Prompt 1: List each uncertainty that the drilling risk text says the ability to drill and develop the identified locations depends on.
Prompt 2: Condense the paragraph of the drilling risk text that begins "As part of our growth strategy" into a short bulleted list that keeps its main facts.
Prompt 3: Carry on the drilling risk text from its last sentence.

Text section:
● ● ● ● ●
Our identified drilling locations are scheduled over several years, which makes them susceptible to uncertainties that could materially alter the occurrence or timing of their drilling.
As part of our growth strategy, our management has identified drilling locations as an estimation of our future multi-year drilling activities on our existing acreage. As of June 30, 2006, we had identified over 865 gross drilling locations, only 83 of which were attributable to proved undeveloped reserves. Our ability to drill and develop these locations depends on a number of uncertainties, including the availability of capital, regulatory approvals, natural gas and oil prices, costs and drilling results. Because of these uncertainties, we do not know if the drilling locations we have identified will be drilled on our anticipated schedule, or at all, or if we will be able to produce natural gas or oil from these locations in commercially viable quantities. As such, our actual drilling activities may differ materially from those presently identified, which could materially and adversely affect our business, financial condition and results of operations.
Prospects that we decide to drill may not yield natural gas or oil in commercially viable quantities, or at all.
● ● ● ● ●
Entries:
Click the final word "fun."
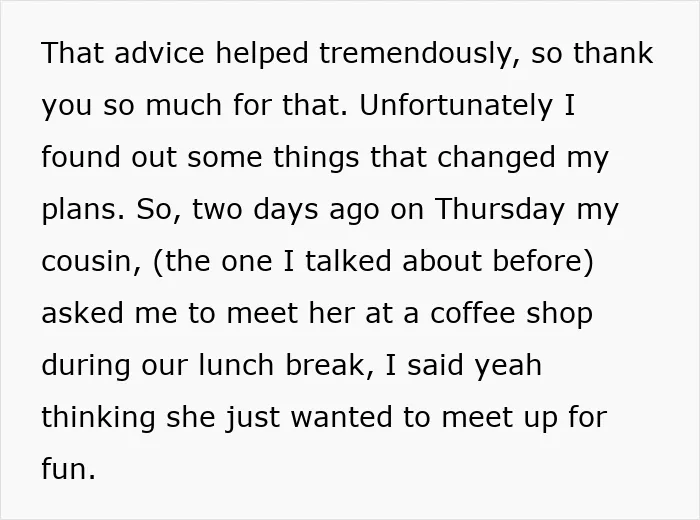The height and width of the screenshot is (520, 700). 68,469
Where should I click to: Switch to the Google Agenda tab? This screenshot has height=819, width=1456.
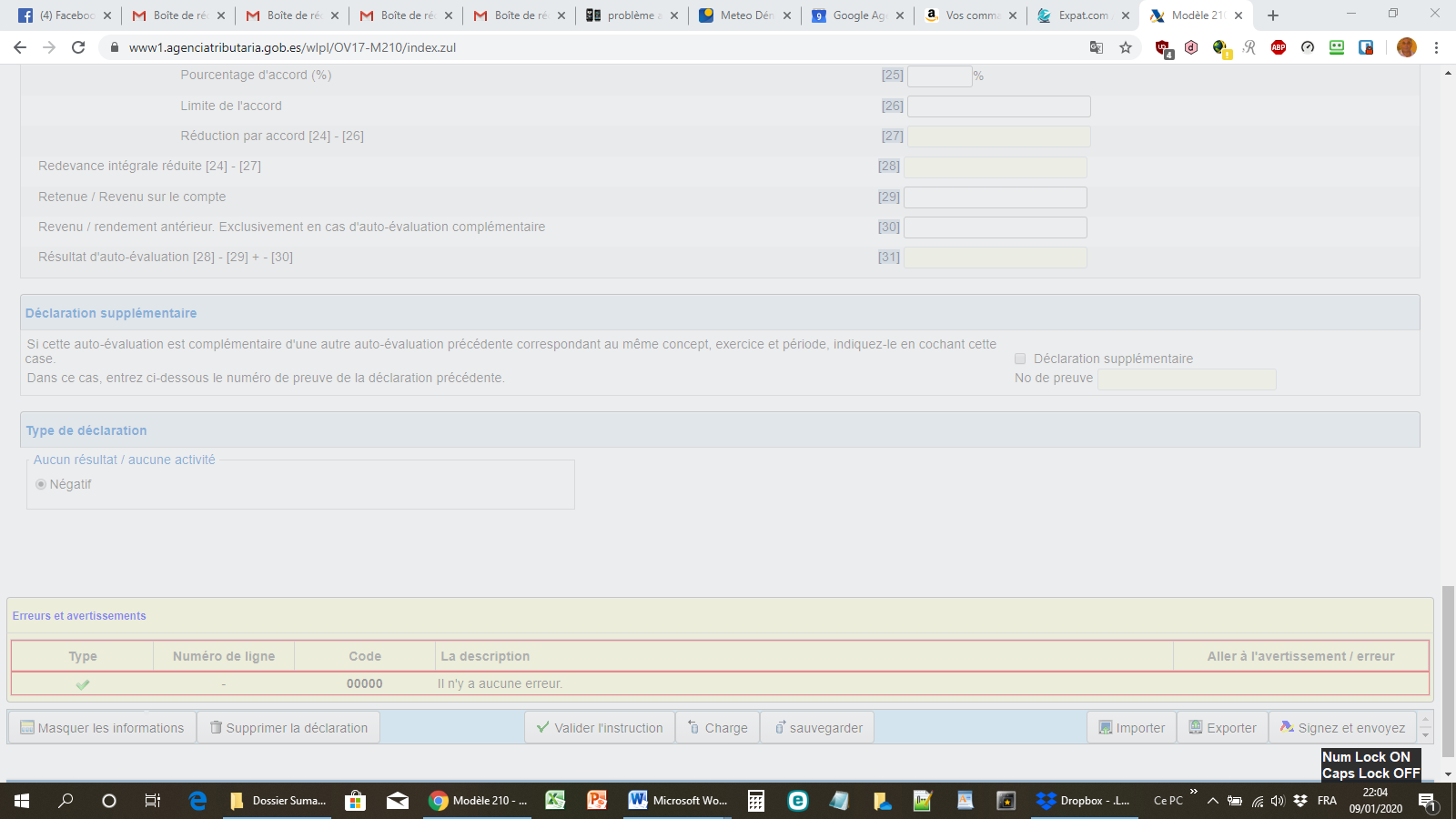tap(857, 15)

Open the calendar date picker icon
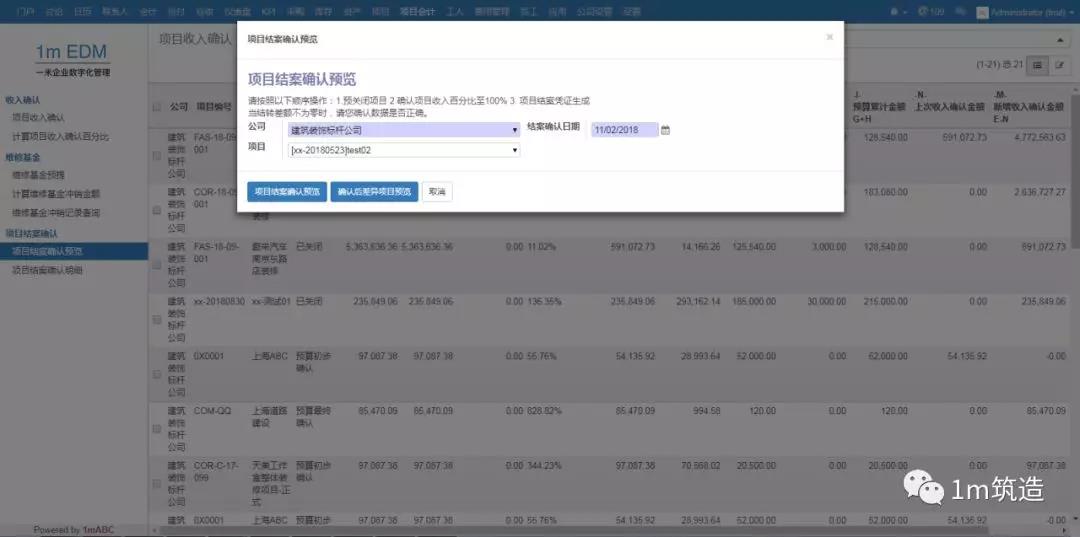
● ● ● ● ●
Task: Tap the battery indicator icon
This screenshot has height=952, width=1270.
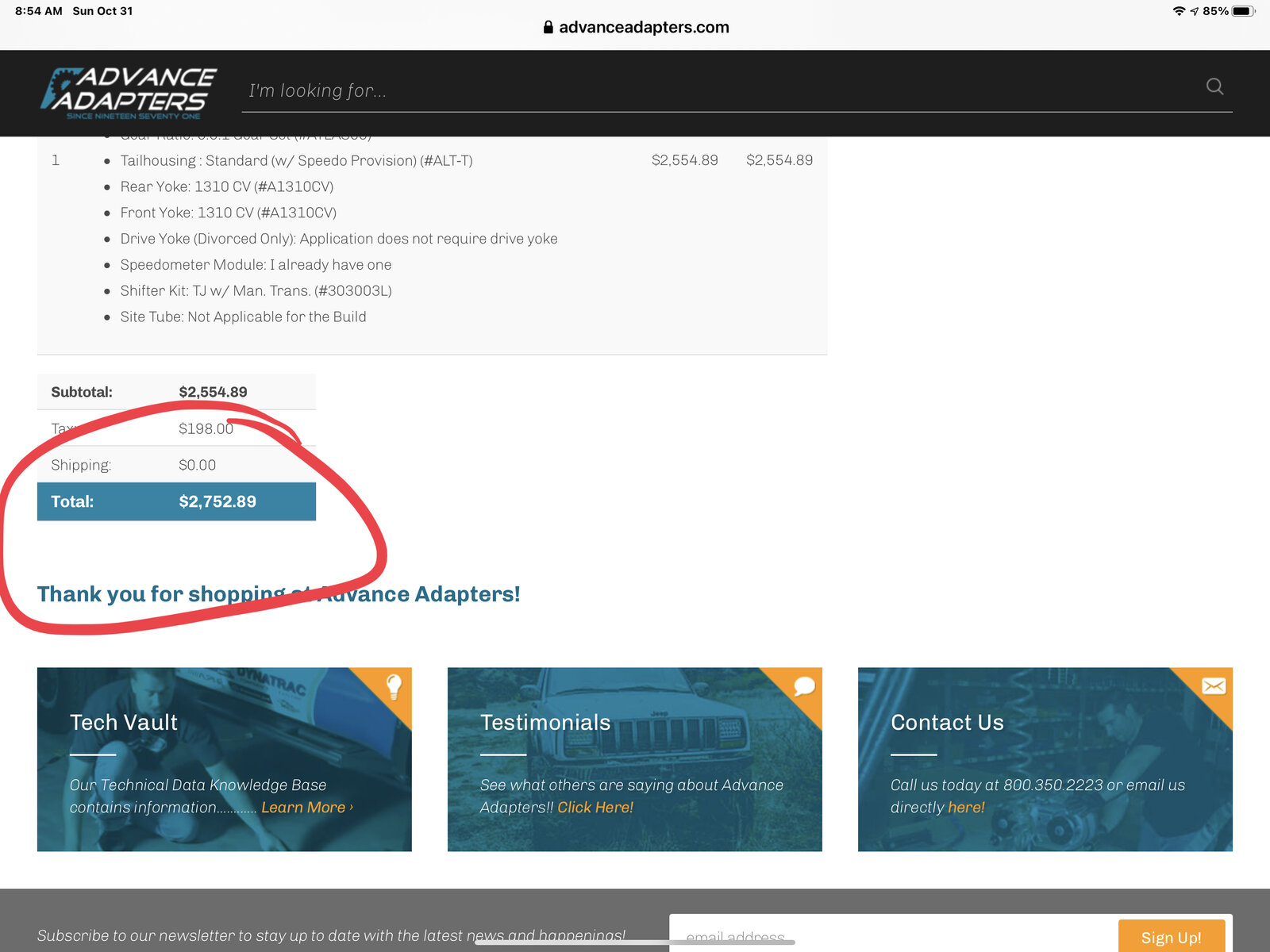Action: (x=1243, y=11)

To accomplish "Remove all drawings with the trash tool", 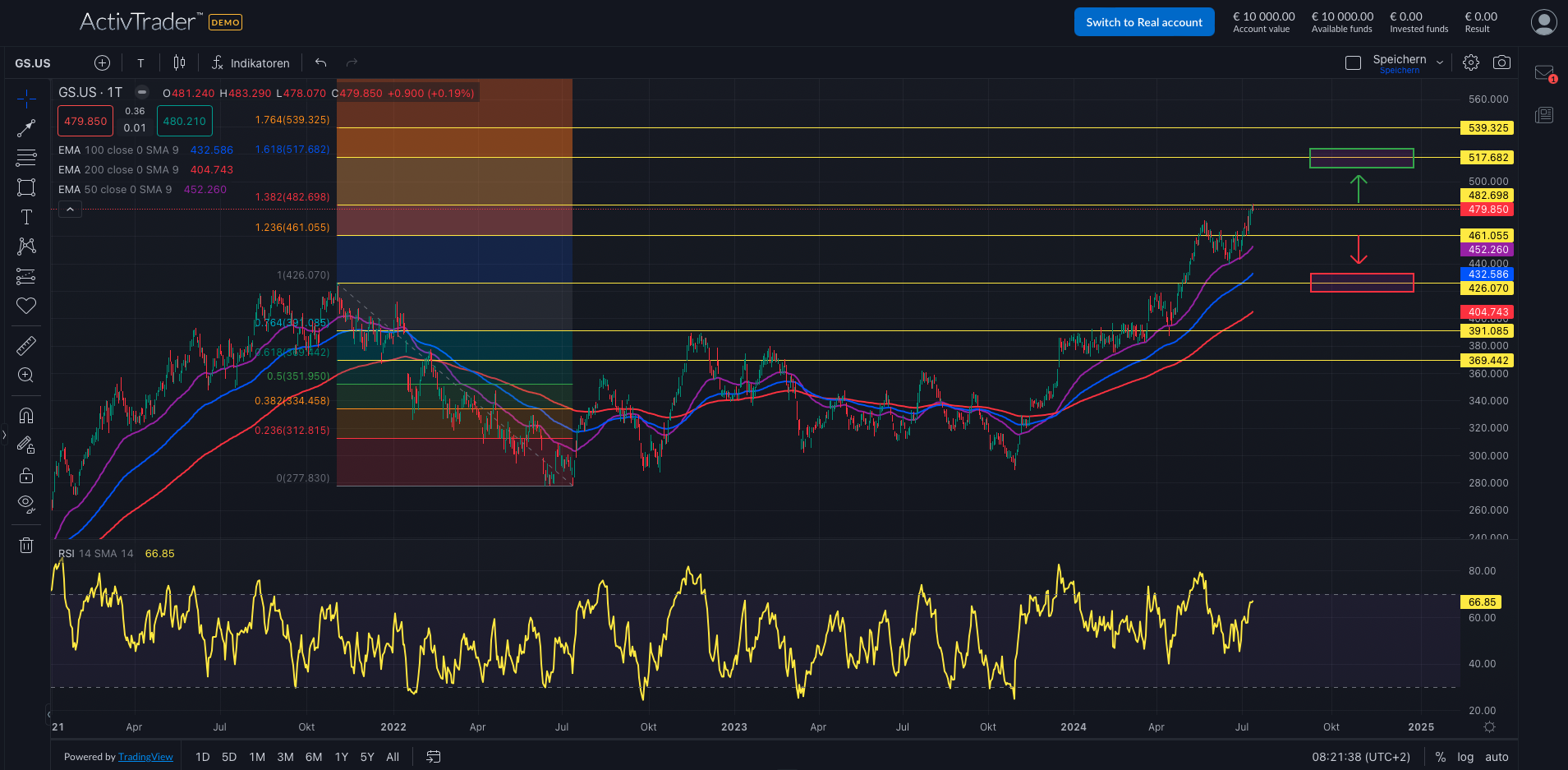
● ● ● ● ●
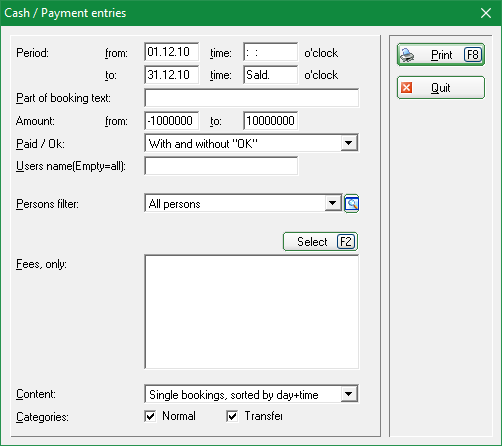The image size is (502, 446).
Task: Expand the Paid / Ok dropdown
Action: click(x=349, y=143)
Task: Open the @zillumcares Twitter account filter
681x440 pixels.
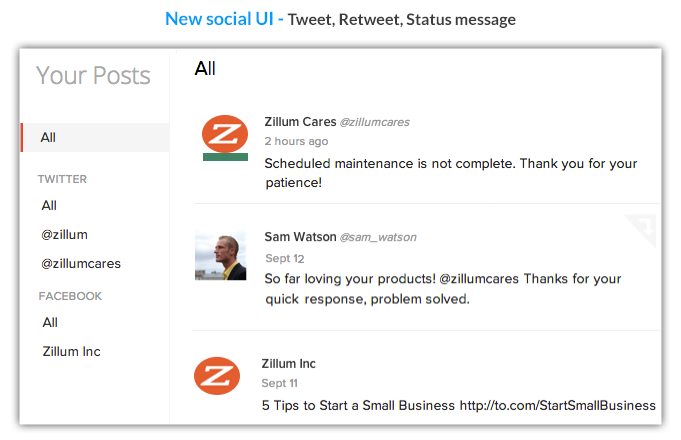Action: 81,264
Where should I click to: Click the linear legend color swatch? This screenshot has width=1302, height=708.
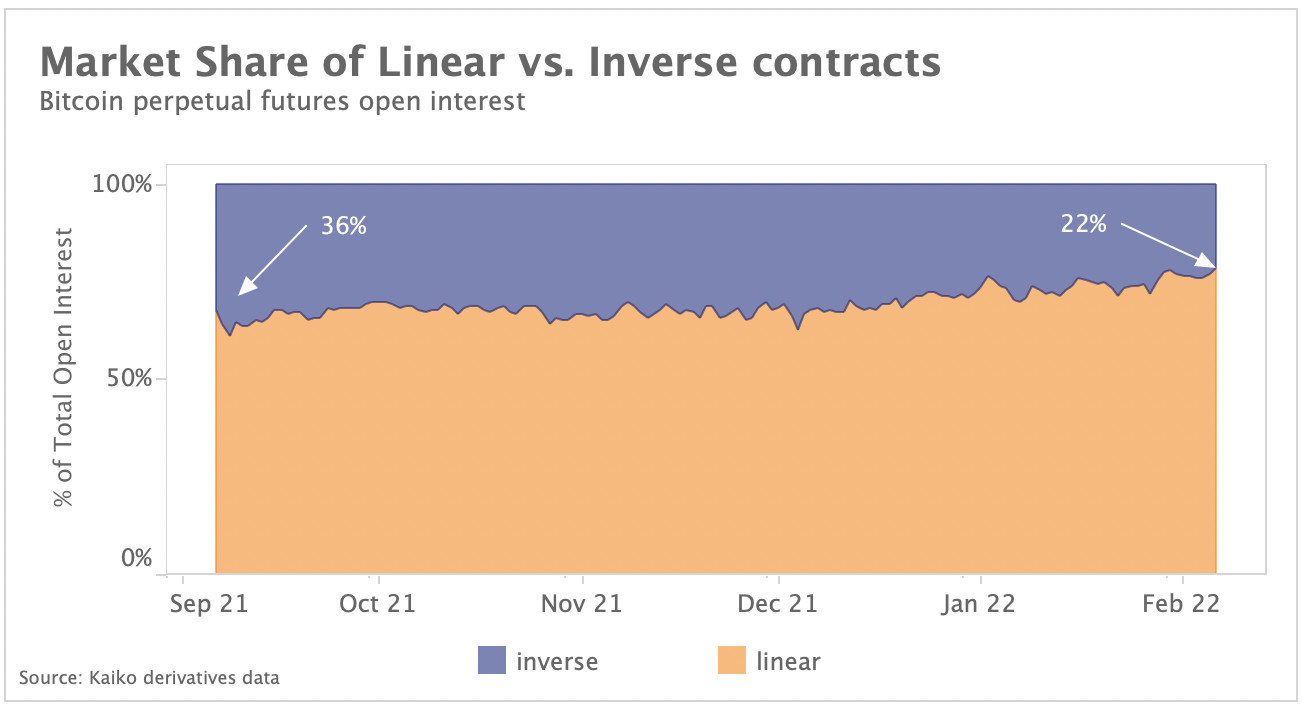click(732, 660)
● ● ● ● ●
Response 1:
- Availability of capital
- Regulatory approvals
- Natural gas and oil prices
- Costs
- Drilling results

Response 2:
- Management identified drilling locations to estimate multi-year drilling on existing acreage.
- As of June 30, 2006, there were over 865 gross drilling locations, and only 83 were attributable to proved undeveloped reserves.
- Drilling them depends on the availability of capital, regulatory approvals, natural gas and oil prices, costs and drilling results.
- It is unknown whether the locations will be drilled on schedule or at all, or whether they will produce natural gas or oil in commercially viable quantities.
- Actual drilling may differ materially, which could materially and adversely affect the business, financial condition and results of operations.

Response 3:
A prospect is a property on which we have identified what our geoscientists and engineers believe, based on available seismic, geological and engineering information, to be indications of commercial quantities of natural gas or oil. However, the use of seismic data and other technologies and the study of producing fields in the same area will not enable us to know conclusively prior to drilling and testing whether natural gas or oil will be present or, if present, whether natural gas or oil will be present in sufficient quantities to recover drilling or completion costs or to be economically viable. Even if sufficient amounts of natural gas or oil exist, we may damage the reservoir or experience mechanical difficulties while drilling or completing the well, resulting in a reduction in production from the well or abandonment of the well. From January 1, 2003 through June 30, 2006, 14% of the development wells we drilled were dry holes and 33% of the exploration wells we drilled were dry holes. If we drill wells that we identify as dry holes in our current and future prospects, our drilling success rate may decline and it may materially and adversely affect our business, financial condition and results of operations.
Drilling for and producing natural gas and oil are high risk activities with many uncertainties that could materially and adversely affect our business, financial condition and results of operations.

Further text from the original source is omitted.